_Task description_
Search the entries for the word "computer". Copy every line where it turns up.

(Stored data)
/---
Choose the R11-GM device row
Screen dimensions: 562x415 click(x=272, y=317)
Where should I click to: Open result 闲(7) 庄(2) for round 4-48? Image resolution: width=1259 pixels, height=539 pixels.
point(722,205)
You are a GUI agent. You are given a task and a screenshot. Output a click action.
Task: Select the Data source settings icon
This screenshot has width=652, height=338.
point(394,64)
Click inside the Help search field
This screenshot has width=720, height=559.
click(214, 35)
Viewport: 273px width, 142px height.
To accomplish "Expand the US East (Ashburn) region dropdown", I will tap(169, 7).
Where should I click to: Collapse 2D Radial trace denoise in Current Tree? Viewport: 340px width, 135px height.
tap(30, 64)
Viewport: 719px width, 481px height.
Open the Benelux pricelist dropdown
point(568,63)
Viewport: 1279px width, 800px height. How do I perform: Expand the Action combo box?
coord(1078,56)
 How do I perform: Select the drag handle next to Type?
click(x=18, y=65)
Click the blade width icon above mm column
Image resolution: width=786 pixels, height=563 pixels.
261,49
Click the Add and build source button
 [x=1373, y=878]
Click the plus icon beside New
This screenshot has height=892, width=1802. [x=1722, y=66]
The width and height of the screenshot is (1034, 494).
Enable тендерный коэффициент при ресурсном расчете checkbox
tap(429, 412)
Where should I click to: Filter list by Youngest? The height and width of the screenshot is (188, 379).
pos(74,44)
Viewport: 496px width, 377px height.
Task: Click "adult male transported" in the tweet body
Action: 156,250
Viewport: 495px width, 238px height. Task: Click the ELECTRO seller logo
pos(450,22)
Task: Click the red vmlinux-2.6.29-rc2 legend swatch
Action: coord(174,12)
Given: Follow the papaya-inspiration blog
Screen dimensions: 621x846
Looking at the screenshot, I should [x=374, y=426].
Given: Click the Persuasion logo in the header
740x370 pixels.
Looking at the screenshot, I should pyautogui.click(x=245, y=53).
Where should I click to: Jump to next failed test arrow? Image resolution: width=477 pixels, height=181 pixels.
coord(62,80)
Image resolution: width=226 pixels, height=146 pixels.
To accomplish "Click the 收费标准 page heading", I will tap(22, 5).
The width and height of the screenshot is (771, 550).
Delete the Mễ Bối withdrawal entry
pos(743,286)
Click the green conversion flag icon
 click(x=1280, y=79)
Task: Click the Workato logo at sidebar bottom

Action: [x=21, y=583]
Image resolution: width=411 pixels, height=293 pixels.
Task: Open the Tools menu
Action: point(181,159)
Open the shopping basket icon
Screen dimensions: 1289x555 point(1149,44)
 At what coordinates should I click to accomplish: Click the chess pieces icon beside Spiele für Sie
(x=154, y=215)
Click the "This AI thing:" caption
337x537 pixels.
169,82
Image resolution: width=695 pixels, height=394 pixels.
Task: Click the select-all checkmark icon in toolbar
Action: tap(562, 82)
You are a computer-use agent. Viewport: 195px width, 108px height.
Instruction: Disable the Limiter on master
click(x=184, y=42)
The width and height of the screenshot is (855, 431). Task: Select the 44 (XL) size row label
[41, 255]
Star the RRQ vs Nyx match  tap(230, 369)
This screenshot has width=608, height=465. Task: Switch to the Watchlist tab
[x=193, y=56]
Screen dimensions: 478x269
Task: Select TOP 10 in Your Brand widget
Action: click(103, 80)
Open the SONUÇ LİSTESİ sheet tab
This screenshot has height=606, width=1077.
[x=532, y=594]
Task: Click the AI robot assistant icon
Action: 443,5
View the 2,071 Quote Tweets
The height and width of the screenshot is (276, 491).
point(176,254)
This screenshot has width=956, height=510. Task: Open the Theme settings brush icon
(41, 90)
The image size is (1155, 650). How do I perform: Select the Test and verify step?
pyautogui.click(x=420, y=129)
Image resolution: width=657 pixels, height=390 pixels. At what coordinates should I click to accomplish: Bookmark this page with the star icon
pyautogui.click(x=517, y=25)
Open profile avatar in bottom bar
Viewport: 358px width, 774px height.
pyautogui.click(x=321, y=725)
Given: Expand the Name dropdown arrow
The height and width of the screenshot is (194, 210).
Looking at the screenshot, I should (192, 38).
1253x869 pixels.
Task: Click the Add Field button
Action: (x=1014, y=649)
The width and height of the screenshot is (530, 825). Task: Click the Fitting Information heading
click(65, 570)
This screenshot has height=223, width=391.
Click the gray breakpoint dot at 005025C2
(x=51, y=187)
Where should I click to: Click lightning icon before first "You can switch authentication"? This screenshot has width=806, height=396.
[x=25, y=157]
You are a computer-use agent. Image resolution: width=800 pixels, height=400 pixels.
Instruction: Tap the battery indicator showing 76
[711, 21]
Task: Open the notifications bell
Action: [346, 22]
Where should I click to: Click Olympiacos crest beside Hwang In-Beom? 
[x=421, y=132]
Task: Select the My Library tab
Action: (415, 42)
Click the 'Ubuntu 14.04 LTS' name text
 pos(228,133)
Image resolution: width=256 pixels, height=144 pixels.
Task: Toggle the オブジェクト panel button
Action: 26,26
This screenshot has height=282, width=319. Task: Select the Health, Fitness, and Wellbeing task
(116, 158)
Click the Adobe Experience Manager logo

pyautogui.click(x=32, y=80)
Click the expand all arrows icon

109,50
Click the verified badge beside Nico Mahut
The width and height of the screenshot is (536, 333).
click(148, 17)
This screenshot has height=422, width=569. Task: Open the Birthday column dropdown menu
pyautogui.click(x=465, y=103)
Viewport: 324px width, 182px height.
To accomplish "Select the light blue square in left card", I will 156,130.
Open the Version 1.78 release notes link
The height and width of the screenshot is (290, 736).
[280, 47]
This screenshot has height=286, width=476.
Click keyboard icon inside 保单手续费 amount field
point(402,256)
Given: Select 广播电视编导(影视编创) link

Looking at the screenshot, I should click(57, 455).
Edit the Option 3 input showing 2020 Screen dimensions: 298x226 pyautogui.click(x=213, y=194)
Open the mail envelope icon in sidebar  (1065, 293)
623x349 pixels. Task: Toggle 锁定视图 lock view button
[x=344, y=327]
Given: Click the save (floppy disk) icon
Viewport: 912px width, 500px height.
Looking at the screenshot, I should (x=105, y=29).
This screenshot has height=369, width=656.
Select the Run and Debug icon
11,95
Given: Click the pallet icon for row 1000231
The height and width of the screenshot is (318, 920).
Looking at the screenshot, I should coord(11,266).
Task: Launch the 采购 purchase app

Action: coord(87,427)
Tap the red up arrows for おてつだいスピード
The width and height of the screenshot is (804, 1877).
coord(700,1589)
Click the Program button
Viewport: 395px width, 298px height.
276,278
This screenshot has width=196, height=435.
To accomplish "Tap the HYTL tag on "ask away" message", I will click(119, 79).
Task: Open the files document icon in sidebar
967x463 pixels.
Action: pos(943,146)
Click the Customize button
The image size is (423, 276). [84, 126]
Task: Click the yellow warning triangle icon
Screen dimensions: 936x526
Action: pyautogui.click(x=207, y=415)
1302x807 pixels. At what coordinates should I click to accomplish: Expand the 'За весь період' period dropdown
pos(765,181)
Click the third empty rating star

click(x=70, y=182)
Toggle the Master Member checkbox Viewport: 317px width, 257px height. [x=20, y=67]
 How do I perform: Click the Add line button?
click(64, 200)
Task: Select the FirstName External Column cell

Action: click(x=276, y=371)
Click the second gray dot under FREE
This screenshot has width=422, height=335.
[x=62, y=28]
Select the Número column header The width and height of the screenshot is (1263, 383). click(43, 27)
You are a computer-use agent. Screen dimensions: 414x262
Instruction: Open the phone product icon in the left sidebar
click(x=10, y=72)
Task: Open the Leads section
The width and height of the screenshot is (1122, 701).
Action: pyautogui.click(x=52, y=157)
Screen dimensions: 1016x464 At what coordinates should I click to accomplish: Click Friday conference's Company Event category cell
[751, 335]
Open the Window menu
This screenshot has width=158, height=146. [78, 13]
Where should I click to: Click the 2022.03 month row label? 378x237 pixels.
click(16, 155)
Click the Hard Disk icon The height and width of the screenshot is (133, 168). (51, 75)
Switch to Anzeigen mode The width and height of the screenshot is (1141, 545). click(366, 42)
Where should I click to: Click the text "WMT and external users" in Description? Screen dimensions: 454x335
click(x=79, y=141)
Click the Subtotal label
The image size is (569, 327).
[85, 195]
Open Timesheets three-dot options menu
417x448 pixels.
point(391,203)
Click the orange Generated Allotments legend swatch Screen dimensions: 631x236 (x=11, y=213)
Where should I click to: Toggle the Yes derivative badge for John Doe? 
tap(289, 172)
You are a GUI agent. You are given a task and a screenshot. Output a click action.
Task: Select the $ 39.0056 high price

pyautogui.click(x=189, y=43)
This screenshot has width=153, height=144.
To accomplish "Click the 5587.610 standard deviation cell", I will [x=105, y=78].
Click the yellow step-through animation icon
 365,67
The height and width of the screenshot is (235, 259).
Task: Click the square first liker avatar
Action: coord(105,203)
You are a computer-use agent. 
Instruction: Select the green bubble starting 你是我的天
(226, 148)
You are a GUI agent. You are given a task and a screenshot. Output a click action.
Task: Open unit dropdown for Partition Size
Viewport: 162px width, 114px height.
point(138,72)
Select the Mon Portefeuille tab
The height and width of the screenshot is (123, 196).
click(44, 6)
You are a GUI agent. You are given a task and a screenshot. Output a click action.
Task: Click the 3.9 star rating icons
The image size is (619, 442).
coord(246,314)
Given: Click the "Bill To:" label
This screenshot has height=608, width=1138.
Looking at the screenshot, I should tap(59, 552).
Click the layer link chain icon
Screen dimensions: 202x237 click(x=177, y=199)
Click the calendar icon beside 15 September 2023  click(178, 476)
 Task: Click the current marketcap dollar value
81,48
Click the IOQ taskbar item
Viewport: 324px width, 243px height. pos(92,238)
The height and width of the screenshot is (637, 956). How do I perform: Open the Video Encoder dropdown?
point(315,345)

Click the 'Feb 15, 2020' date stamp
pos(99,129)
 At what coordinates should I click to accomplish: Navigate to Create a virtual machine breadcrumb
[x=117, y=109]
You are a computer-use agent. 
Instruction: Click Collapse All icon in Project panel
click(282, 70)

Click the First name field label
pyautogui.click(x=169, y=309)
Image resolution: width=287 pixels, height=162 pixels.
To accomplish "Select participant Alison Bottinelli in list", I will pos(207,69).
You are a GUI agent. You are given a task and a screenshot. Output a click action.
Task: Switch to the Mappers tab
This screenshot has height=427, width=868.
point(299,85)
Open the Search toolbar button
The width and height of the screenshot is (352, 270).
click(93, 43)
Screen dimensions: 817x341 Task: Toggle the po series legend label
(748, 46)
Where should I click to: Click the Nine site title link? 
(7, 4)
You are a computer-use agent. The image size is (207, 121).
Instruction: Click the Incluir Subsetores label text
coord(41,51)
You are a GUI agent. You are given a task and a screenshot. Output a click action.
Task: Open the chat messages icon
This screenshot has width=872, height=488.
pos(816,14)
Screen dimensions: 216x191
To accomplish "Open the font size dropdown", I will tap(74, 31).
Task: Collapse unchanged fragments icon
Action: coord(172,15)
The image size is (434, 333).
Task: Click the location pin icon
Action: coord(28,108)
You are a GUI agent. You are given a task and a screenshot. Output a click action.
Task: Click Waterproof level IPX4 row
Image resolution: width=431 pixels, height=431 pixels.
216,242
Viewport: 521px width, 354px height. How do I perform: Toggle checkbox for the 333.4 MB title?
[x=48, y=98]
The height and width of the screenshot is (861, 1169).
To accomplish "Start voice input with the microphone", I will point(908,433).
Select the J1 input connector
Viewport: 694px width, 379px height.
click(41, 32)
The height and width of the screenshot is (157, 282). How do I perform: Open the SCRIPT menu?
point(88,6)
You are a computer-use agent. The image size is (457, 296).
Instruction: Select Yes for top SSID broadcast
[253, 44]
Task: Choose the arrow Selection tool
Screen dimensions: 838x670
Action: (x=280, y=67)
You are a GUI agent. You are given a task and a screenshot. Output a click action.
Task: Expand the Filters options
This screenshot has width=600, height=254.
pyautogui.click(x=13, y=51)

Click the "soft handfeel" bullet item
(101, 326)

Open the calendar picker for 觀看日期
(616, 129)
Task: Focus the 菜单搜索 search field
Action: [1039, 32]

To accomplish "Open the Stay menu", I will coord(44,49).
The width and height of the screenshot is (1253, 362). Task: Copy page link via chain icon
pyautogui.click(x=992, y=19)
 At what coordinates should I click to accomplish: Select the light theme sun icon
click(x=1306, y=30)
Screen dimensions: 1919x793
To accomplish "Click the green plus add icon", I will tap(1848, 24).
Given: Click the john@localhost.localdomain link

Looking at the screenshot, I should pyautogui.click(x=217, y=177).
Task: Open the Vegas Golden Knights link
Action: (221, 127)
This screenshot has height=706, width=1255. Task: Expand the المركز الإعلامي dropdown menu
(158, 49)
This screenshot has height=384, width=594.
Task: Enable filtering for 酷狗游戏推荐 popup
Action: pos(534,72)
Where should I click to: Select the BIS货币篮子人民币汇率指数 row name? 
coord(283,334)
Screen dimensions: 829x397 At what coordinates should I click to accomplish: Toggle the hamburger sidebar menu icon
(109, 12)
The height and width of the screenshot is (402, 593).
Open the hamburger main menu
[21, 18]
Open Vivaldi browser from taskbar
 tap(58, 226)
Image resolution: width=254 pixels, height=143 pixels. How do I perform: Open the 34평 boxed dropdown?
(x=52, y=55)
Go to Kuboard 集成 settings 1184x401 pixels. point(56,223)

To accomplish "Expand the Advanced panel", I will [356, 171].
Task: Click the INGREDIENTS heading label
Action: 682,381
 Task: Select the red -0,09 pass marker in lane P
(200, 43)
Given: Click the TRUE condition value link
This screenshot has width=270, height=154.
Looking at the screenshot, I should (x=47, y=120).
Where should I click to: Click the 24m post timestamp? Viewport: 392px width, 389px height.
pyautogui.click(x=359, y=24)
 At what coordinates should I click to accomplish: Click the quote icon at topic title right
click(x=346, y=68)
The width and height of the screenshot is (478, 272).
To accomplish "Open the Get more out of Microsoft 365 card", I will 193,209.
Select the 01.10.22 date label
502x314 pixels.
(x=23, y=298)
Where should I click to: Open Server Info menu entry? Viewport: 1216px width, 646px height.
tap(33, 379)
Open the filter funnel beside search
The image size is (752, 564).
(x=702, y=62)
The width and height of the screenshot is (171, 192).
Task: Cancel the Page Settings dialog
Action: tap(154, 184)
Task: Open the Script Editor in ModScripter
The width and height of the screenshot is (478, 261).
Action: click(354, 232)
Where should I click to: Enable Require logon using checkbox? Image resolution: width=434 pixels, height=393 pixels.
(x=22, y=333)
\---
_Result of this task_
You are a computer-use agent. Viewport: 195px width, 108px height.
You are a computer-use agent. Image resolution: width=800 pixels, height=400 pixels.
You are a computer-use agent. Screen dimensions: 414x262
You are a computer-use agent. 
You are a computer-use agent. 
You are a computer-use agent. The image size is (207, 121).
You are a computer-use agent. The image size is (457, 296).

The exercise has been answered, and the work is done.